Although the CCE does not have data from previous election years, about four times more students are registered to vote this year than non-election years. But national and state data indicate millennial voter turnout is down from previous presidential elections.
Voters aged 18 to 35 are less interested in this presidential election than in the past two, said Daniel Palazzolo, chairman of the Political Science Department. He cited a Wall Street Journal/NBC News poll that found only 54 percent of voters under 35 were highly interested this year. This shows a decline from 2008, when 72 percent were highly interested, and from 2012, when 60 percent were.
Palazzolo stated that young voters favor Hillary Clinton, though not by the same margin that they favored Barack Obama, who had 66 percent of their vote in 2008 and 60 percent in 2012. Currently, Clinton leads Trump by 13 percent in a four-person lineup.
According to NPR, voters ages 18 to 29 only made up 19 percent of total voters in the 2012 election. In total, 46 percent of millennials voted in the past election and in the 2004 election. In 2008, 50 percent of millennials voted.
Virginia contradicts this national data. Both in 2008 and in 2012, young voters here had a higher turnout than the national average. In Virginia, millennials make up about 21 percent of the population, and about a quarter of those under 30 are enrolled in college, according to the Center for Information and Research on Civic Learning & Engagement (CIRCLE).
Young voters turn out less for the primaries but their numbers increased or remained the same this year in 17 states, compared to their participation numbers in 2008, CIRCLE reported. However, in Virginia the primary turnout for young voters dropped from 18 percent to 16 percent. About 126,000 young Virginia voters participated in the Democratic primary, while 123,000 participated in the Republican primary.
Caroline McNamara, a junior, is voting in Virginia because it is a swing state. She said that since New Jersey is historically a blue state, she has all the more reason to vote here.

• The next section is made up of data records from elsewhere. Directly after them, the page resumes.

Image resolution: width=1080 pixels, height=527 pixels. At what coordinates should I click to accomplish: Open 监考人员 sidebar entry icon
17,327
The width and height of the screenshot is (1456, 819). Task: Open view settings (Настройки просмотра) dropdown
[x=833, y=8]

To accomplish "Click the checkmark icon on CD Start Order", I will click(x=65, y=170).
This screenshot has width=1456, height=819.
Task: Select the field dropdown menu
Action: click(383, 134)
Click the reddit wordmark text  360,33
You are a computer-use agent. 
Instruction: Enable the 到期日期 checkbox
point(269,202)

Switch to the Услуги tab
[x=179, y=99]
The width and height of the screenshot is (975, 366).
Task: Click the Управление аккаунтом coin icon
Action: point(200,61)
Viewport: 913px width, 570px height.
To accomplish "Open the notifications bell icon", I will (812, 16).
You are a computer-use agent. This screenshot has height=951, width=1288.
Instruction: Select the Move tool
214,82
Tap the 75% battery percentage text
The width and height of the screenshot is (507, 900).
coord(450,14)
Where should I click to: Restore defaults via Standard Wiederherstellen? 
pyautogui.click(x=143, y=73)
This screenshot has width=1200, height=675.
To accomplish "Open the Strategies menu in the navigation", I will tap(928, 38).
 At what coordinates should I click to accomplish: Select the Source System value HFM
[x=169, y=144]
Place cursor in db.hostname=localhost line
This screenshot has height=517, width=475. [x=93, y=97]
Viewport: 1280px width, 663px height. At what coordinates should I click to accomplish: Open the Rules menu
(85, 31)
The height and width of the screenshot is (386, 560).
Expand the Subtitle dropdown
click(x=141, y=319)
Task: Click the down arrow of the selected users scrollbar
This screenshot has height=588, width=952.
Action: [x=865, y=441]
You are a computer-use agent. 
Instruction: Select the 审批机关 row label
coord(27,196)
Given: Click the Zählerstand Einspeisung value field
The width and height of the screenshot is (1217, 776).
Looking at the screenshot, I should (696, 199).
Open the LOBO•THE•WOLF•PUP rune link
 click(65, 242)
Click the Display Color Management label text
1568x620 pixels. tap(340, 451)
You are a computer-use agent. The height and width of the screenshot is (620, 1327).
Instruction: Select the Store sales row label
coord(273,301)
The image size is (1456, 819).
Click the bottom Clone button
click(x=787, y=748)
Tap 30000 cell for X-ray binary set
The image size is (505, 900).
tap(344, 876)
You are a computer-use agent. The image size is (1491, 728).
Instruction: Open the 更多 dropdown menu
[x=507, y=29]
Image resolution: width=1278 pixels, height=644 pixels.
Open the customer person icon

This will be her first time voting.
Page Soper, a sophomore, is also voting in Virginia, though she voted in her local election in November of 2014. She felt pressured to register here by the people who came to campus and canvassed.
Kathryn Lynch, a freshman, said she voted in her home state of North Carolina by absentee ballot because she felt it was important to vote in the state gubernatorial race as well as in the national election. She thinks the incumbent is ineffective and unqualified, and she wants to vote him out, she said.
Editor's note: Caroline McNamara is a reporter for The Collegian.